Fact check: Public shares false statements on masks, COVID-19 at Lee school board meeting

Reporter: Dannielle Garcia Writer: Derrick Shaw
Published: Updated:
Credit: WINK News.

Parents and community members made their voices heard about what they think of requiring masks in Lee County schools.

Not everything shared during the heated public comments at Tuesday’s Lee County School Board meeting was accurate. In fact, a lot of it was misinformation about COVID-19, vaccines, and masks.

We asked experts to help us fact-check what was shared on the record at The School District of Lee County. Those experts worry popular beliefs outweigh critical facts.

Our goal is not to embarrass people who argued their beliefs during the school board meeting, only to fact-check the claims.

“Dental work will be needed because they aren’t drinking as much, and they need saliva in their mouth,” a public commenter shared with the school board.

We took comments like that to Dr. Sonja Rasmussen, a pediatrician and epidemiologist with UF, and Edwin Michaels, an epidemiologist and infectious disease expert at USF.

“You’re breathing carbon monoxide back into your body,” a public commenter said. “You’re telling me that’s healthy?
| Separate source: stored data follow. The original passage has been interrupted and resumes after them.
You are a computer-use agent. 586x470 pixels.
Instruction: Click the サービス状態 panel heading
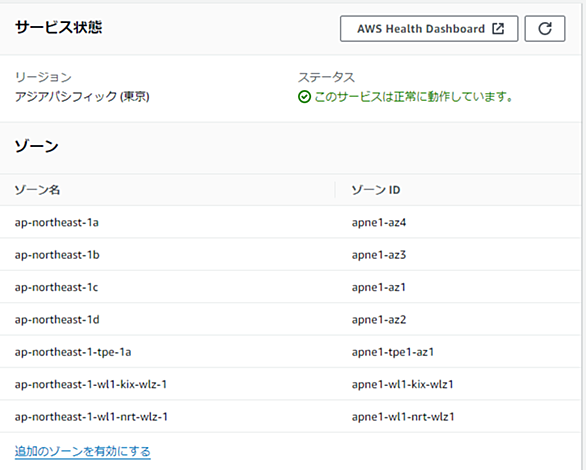point(59,28)
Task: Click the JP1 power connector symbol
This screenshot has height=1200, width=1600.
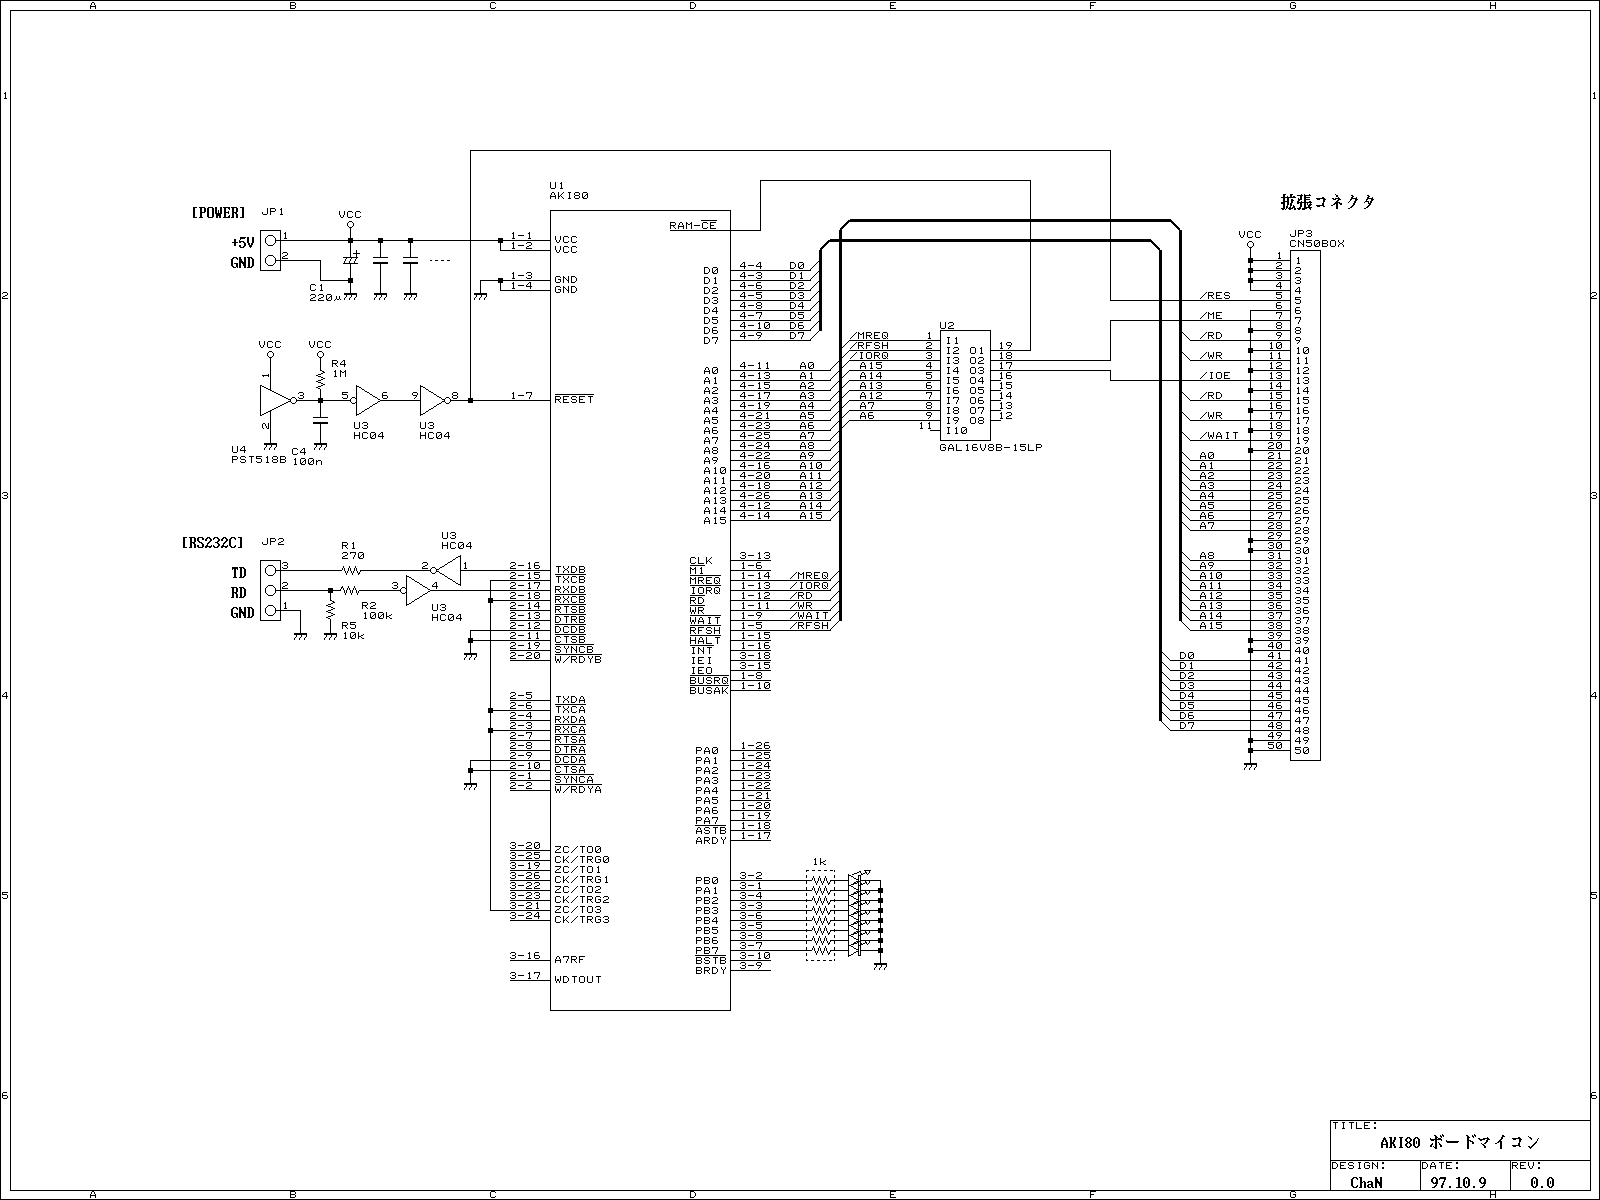Action: (270, 250)
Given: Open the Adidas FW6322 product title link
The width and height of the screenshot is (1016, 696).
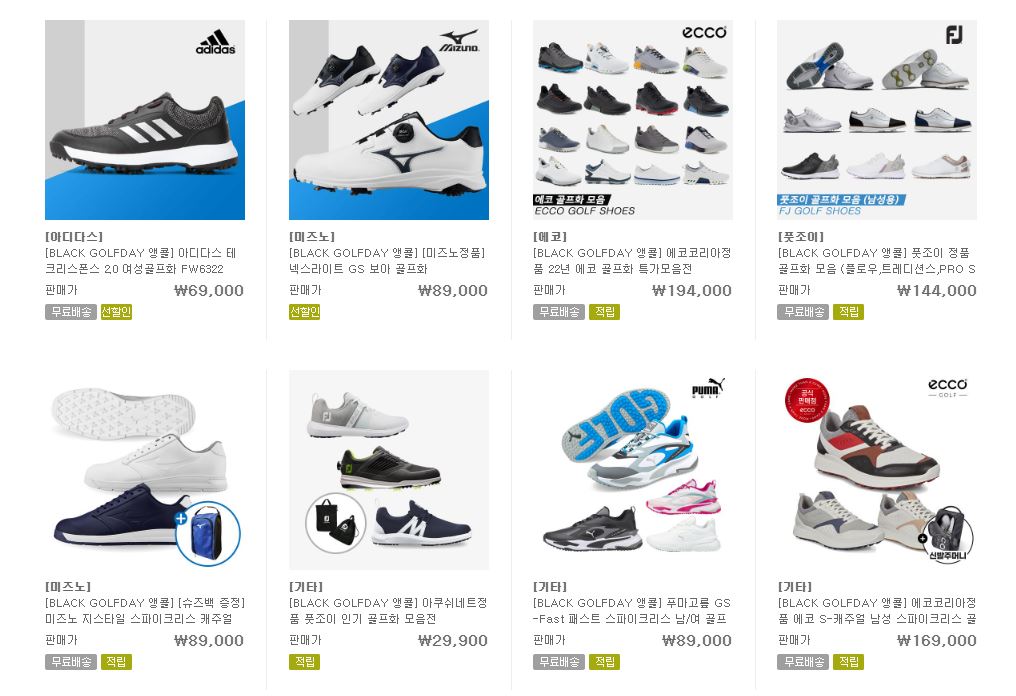Looking at the screenshot, I should tap(141, 261).
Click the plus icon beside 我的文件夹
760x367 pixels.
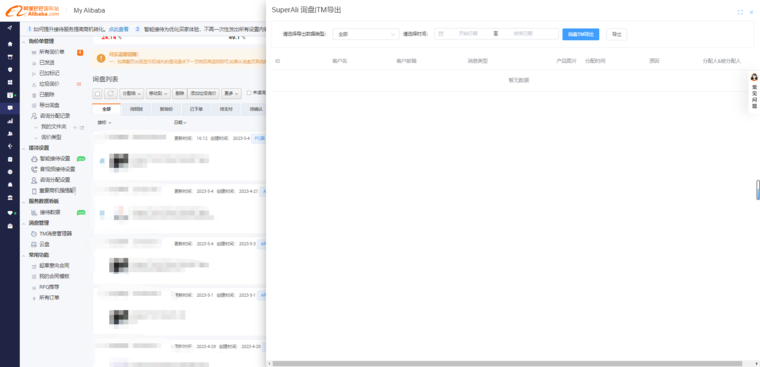pos(75,127)
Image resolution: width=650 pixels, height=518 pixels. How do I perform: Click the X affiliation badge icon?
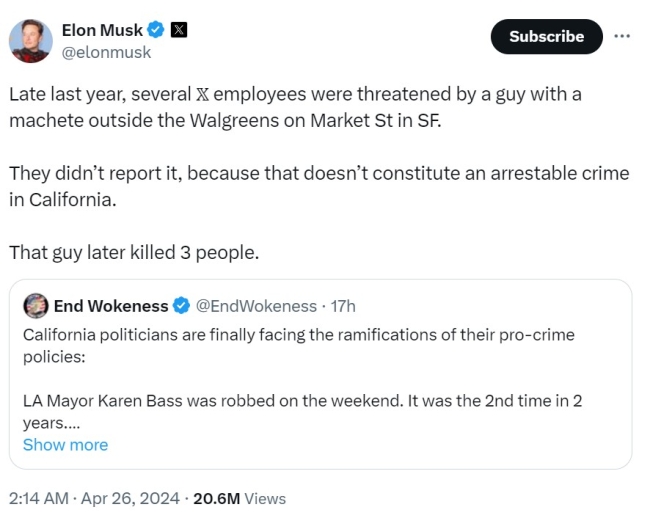tap(179, 30)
You have your eyes watering up, your nose run, you get a headache. That is poisoning our children.”

“There’s no evidence of adverse effects of wearing masks,” Rasmussen said. “I do think people don’t like them. I think none of us like wearing masks. But we do it because we want to protect ourselves, and it’s really important. Right now, the delta variant is really highly transmissible, especially for people that aren’t vaccinated.”
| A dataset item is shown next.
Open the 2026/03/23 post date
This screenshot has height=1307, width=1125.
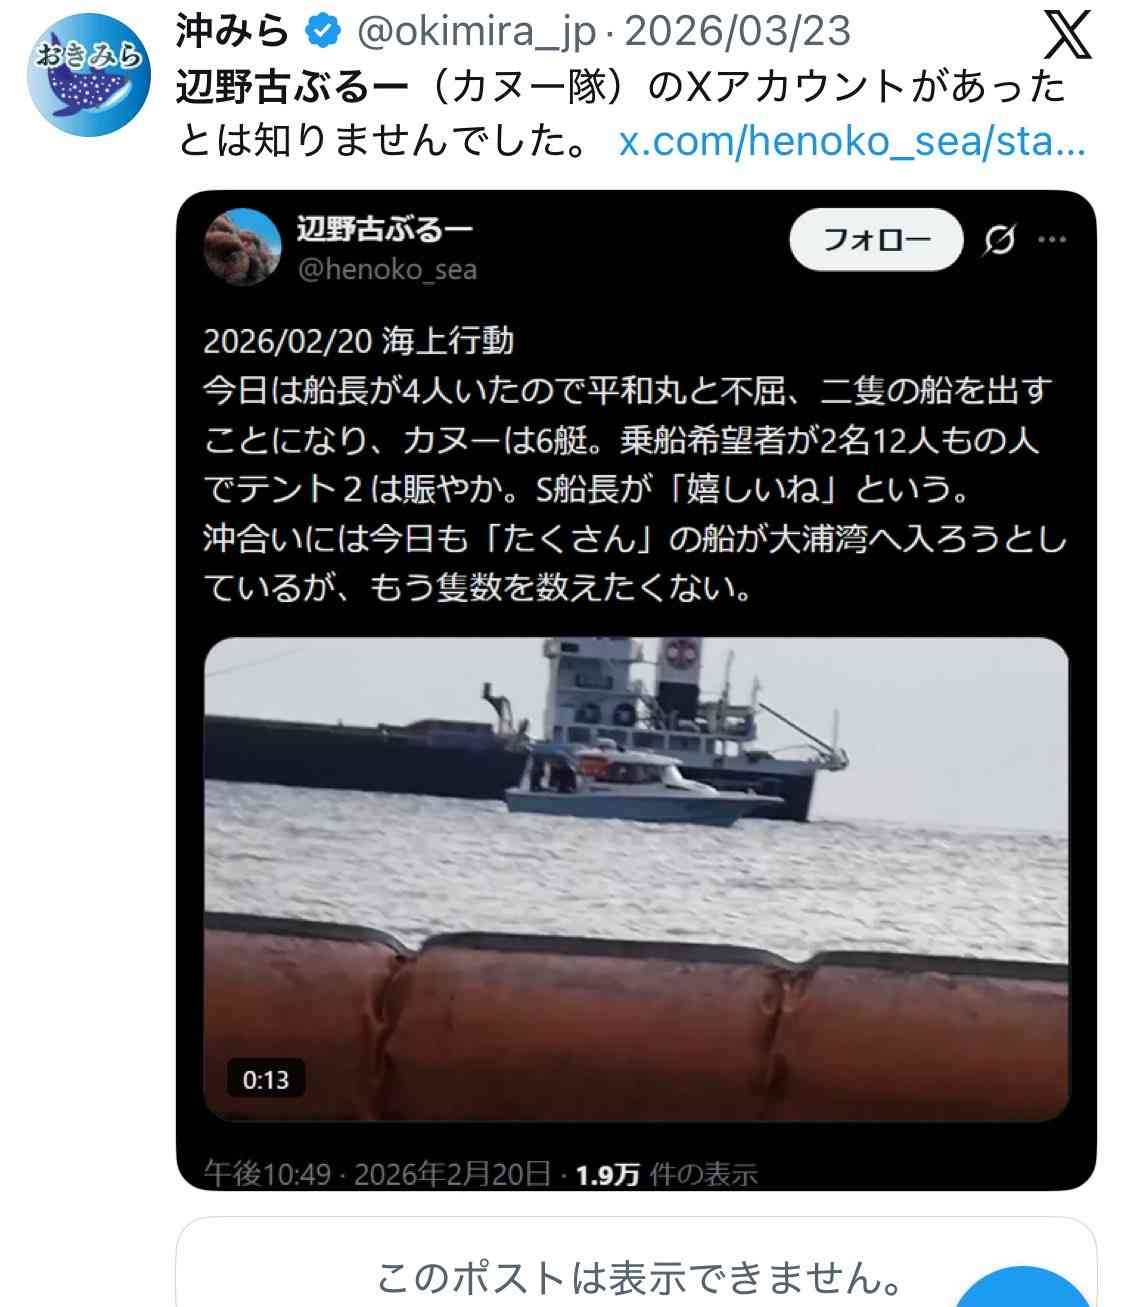click(x=737, y=33)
“The better masks will prevent, you know, smaller size particles from passing through the mask, so that is well established,” Michaels said.

People commenting at the school board meeting debated how deadly COVID-19 is.
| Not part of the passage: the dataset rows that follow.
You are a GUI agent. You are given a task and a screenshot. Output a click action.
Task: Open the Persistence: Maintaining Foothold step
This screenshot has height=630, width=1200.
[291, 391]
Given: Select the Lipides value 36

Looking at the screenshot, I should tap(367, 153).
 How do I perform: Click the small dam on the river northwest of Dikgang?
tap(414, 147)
“Last flu season alone, more kids died just during flu season than have died since COVID emerged,” a public commenter said.

“That’s not true. More kids died of COVID than typically die in a year of flu. Now, last year, we had almost no deaths from flu, and that’s because kids were wearing masks,” Rasmussen said. “None of us want any child to die, and we know that, somewhere, 300 to 400 kids have died in the United States already of COVID.”